*What to work on:* The answer must be an exact reprint of the lines from the one with "The height and" through the final line of the data, with no pictures included.

─── Records for this exercise

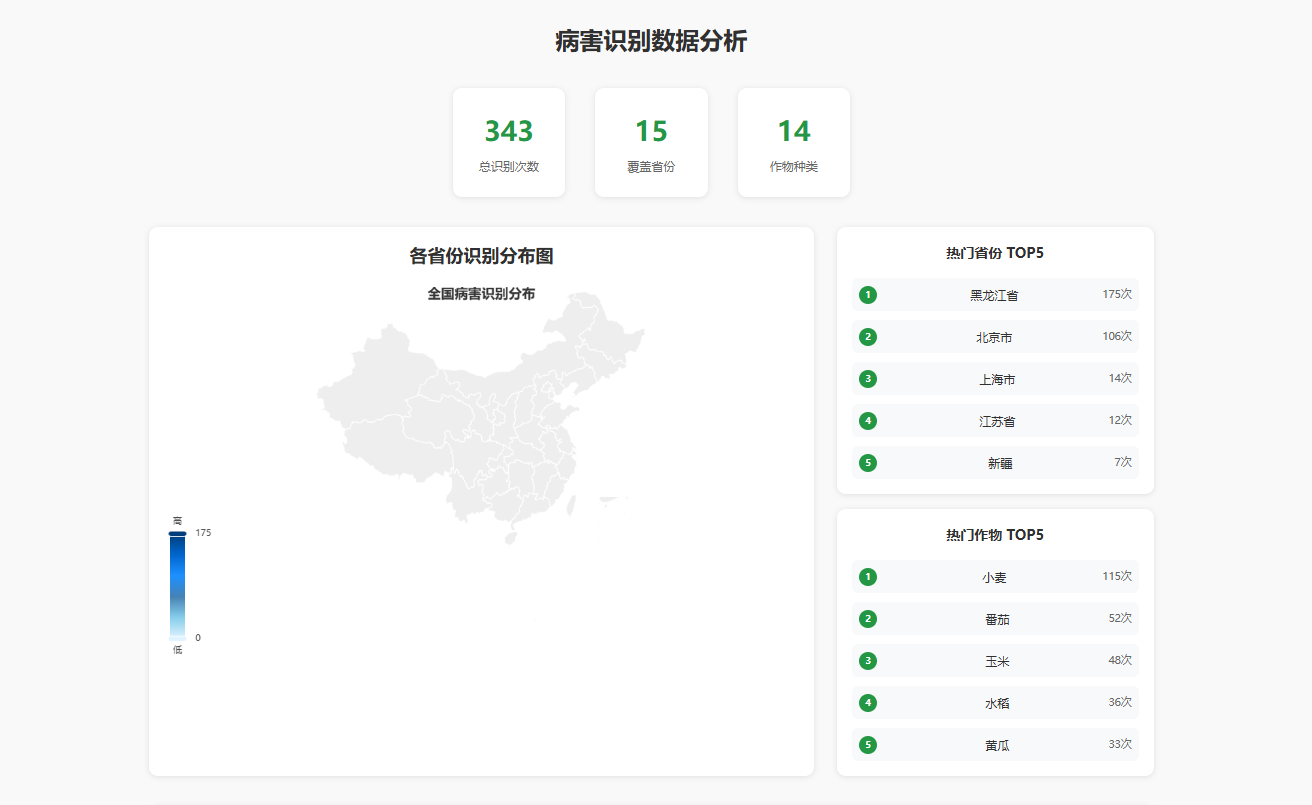Viewport: 1312px width, 805px height.
Task: Click the 175次 count for 黑龙江省
Action: [x=1116, y=295]
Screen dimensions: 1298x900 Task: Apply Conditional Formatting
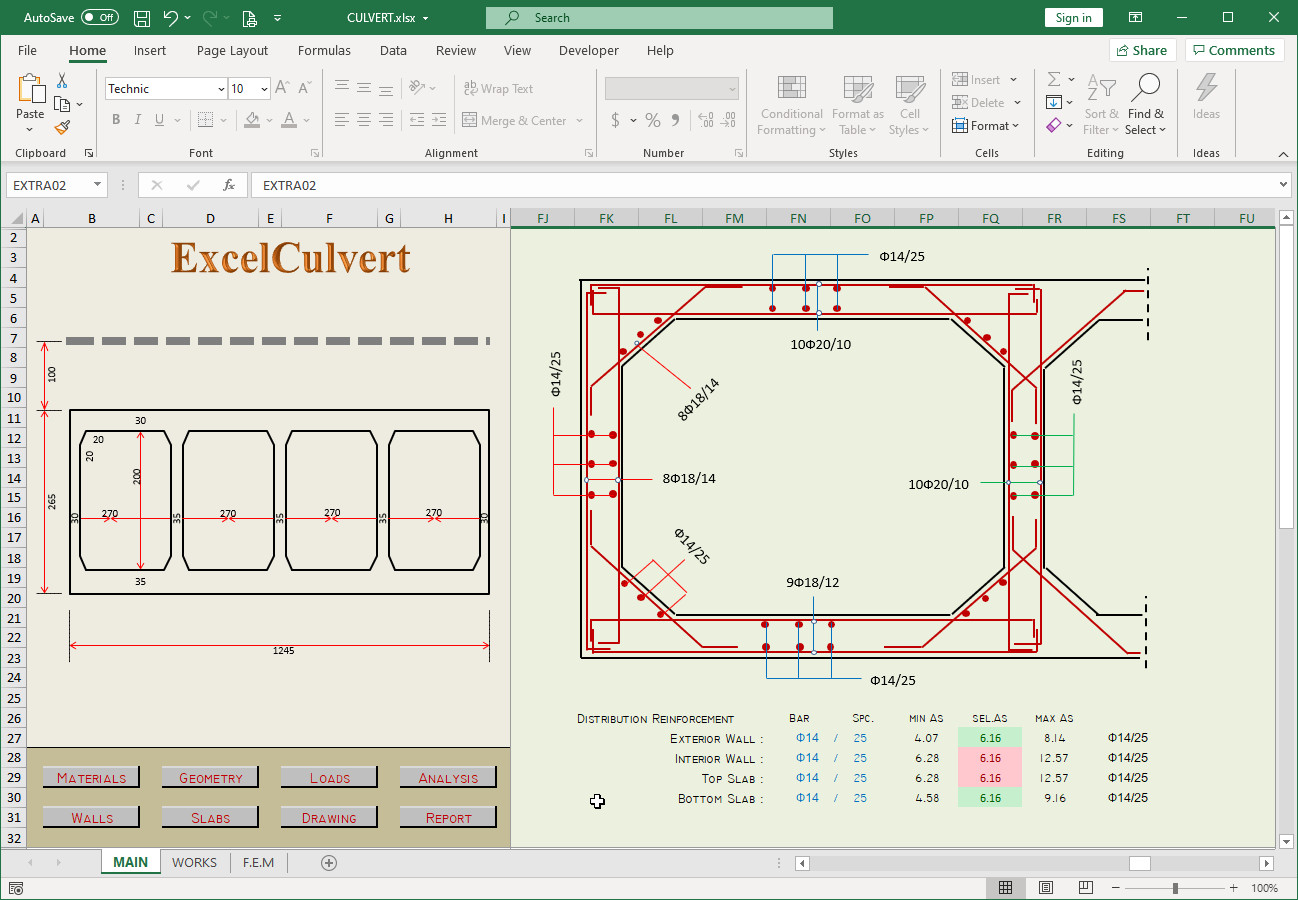pos(790,105)
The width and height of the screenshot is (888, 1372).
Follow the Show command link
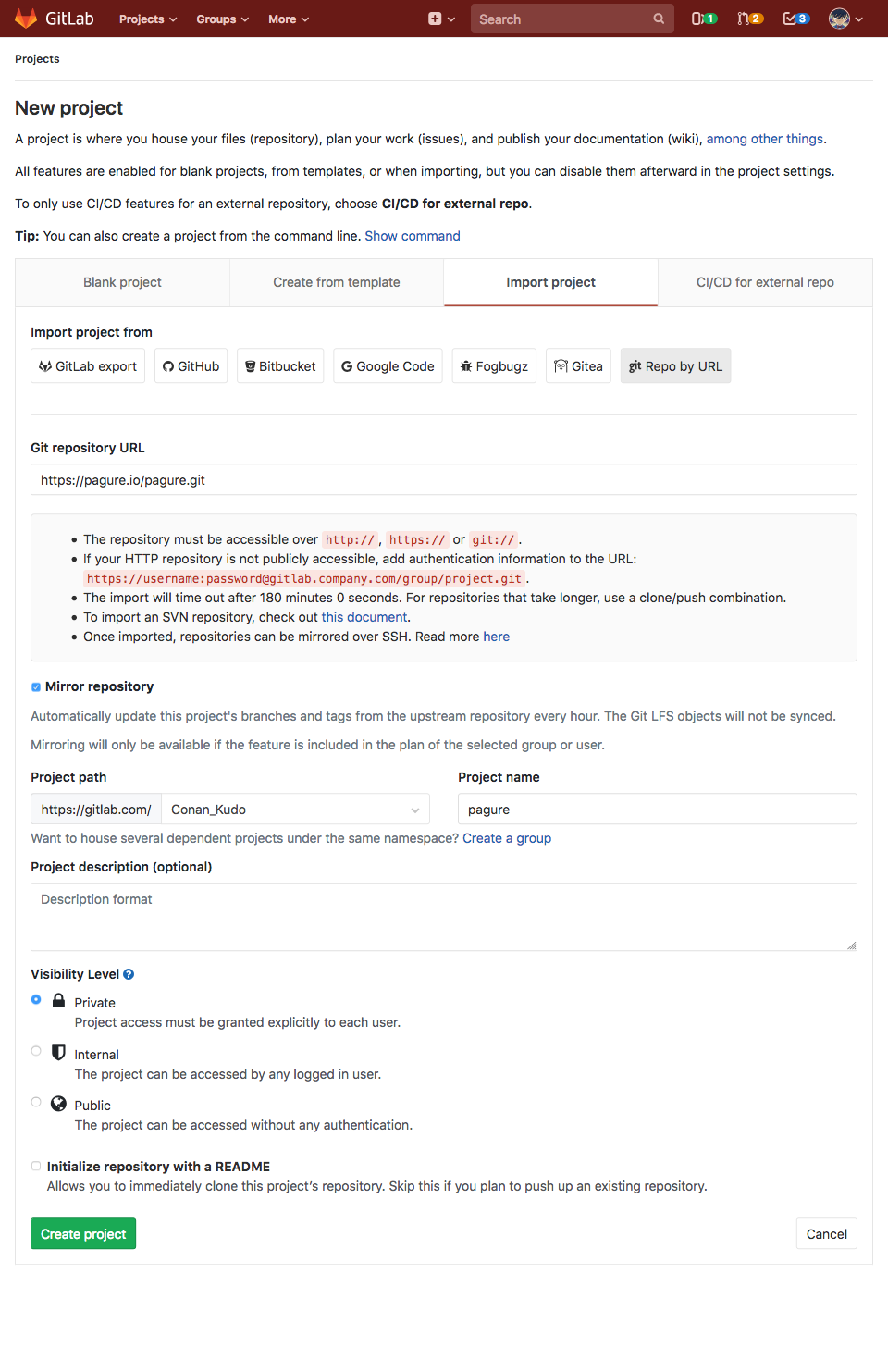(413, 236)
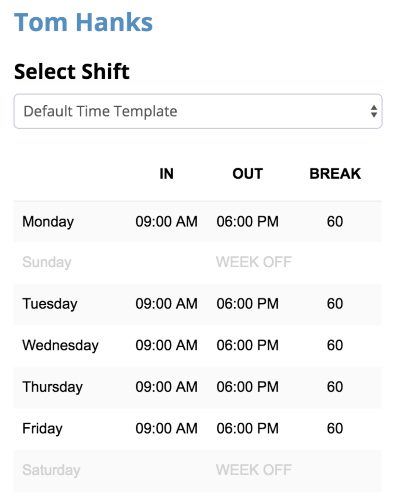Click the OUT column header
This screenshot has height=500, width=393.
(248, 174)
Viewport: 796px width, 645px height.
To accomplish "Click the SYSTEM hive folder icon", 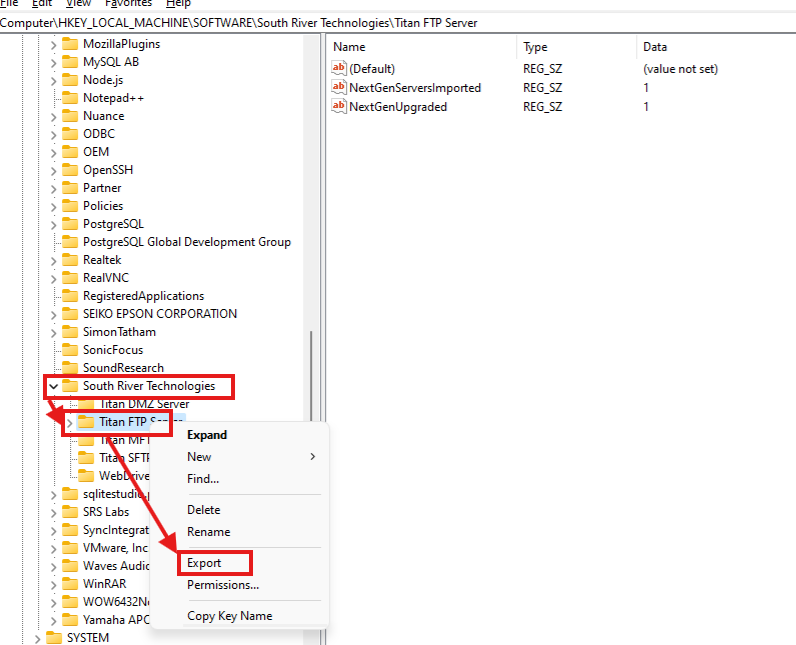I will 54,638.
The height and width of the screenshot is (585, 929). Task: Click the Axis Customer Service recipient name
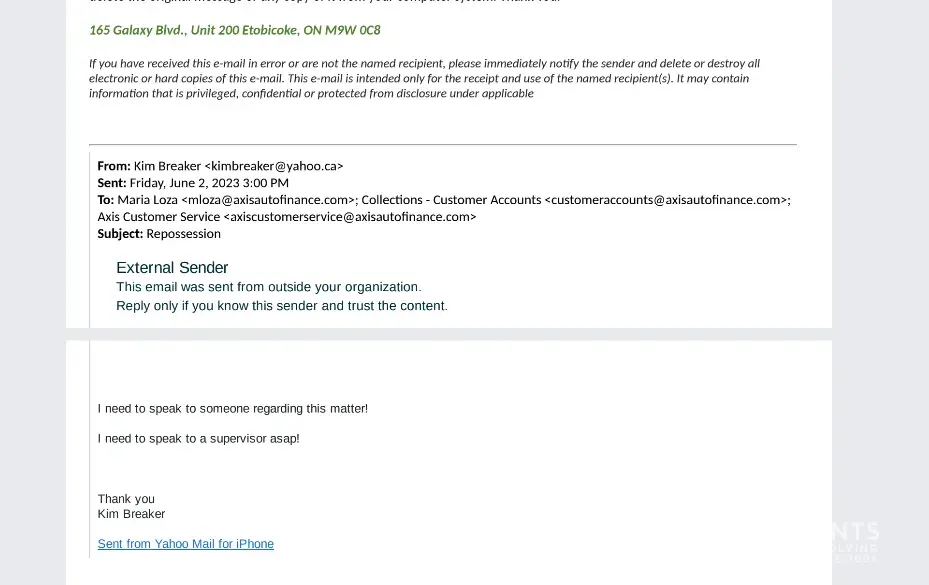coord(158,217)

──────

*Task solution:*
The height and width of the screenshot is (585, 929). Task: Click the Axis Customer Service recipient name
coord(158,217)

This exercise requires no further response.